Ablation and Design Analysis

Aggregating uncertainty scores over a sliding window is shown to be critical for early and robust failure prediction, outperforming both cumulative and single-timestep approaches.

Figure 5: Impact of sliding window size $w$ on prediction metrics for different threshold types, demonstrating the trade-off between accuracy and detection time.

Figure 6: Effect of calibration quantile $1-\delta$ on prediction performance, illustrating the sensitivity of TPR and TNR to threshold selection.

Figure 7: Comparison of threshold types (CP band, CP constant, time-varying) on prediction metrics, highlighting the benefits of time-varying thresholds for early detection.

Logical conjunction of RND-OE and ACE is empirically validated to yield higher accuracy and lower false positive rates, confirming that actual failures manifest in both observation and action uncertainty.

Theoretical Guarantees and Calibration

FIPER’s calibration via conformal prediction provides finite-sample, distribution-free guarantees on the false positive rate for successful rollouts. The framework is agnostic to specific failure modes and does not require failure data, making it suitable for deployment in safety-critical and human-centered environments.

Limitations and Future Directions

FIPER requires collection of successful rollouts and training of a separate RND-OE model, which may be nontrivial in high-dimensional or multi-modal settings.
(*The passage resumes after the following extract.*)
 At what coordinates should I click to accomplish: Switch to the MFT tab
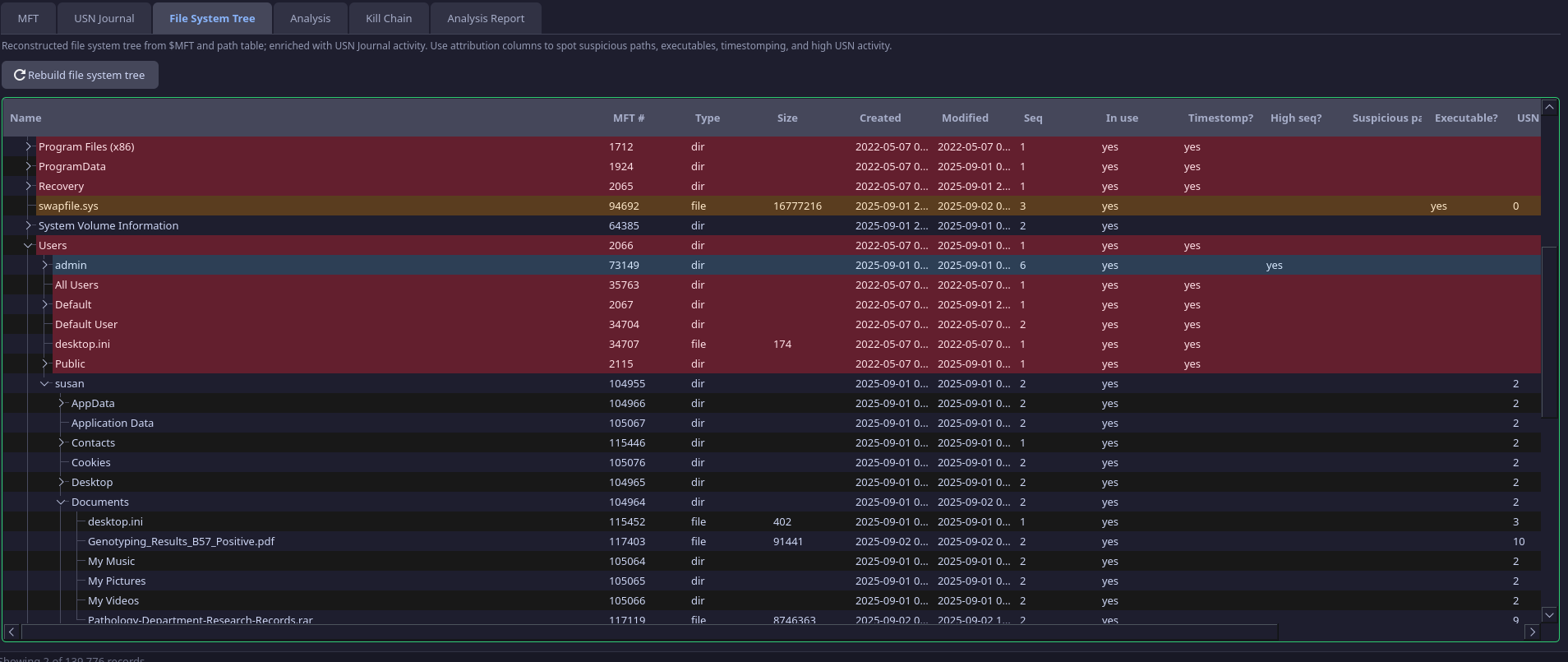click(28, 18)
The approach is currently validated on single-task, vision-based IL policies; extension to large-scale vision-language-action models, additional modalities (e.g., touch, audio), and reinforcement learning with generative policies is a promising direction. Disentangling aleatoric and epistemic uncertainty in ACE, and incorporating richer historical context, may further improve prediction accuracy.

Conclusion

FIPER establishes a robust, interpretable, and task-agnostic framework for runtime failure prediction in generative robot policies. By combining observation-based OOD detection and action-based uncertainty quantification, calibrated via conformal prediction, FIPER achieves superior early warning performance without reliance on failure data. This work advances the safety and reliability of generative policies in real-world robotic applications and provides a foundation for future research in scalable, multimodal failure prediction.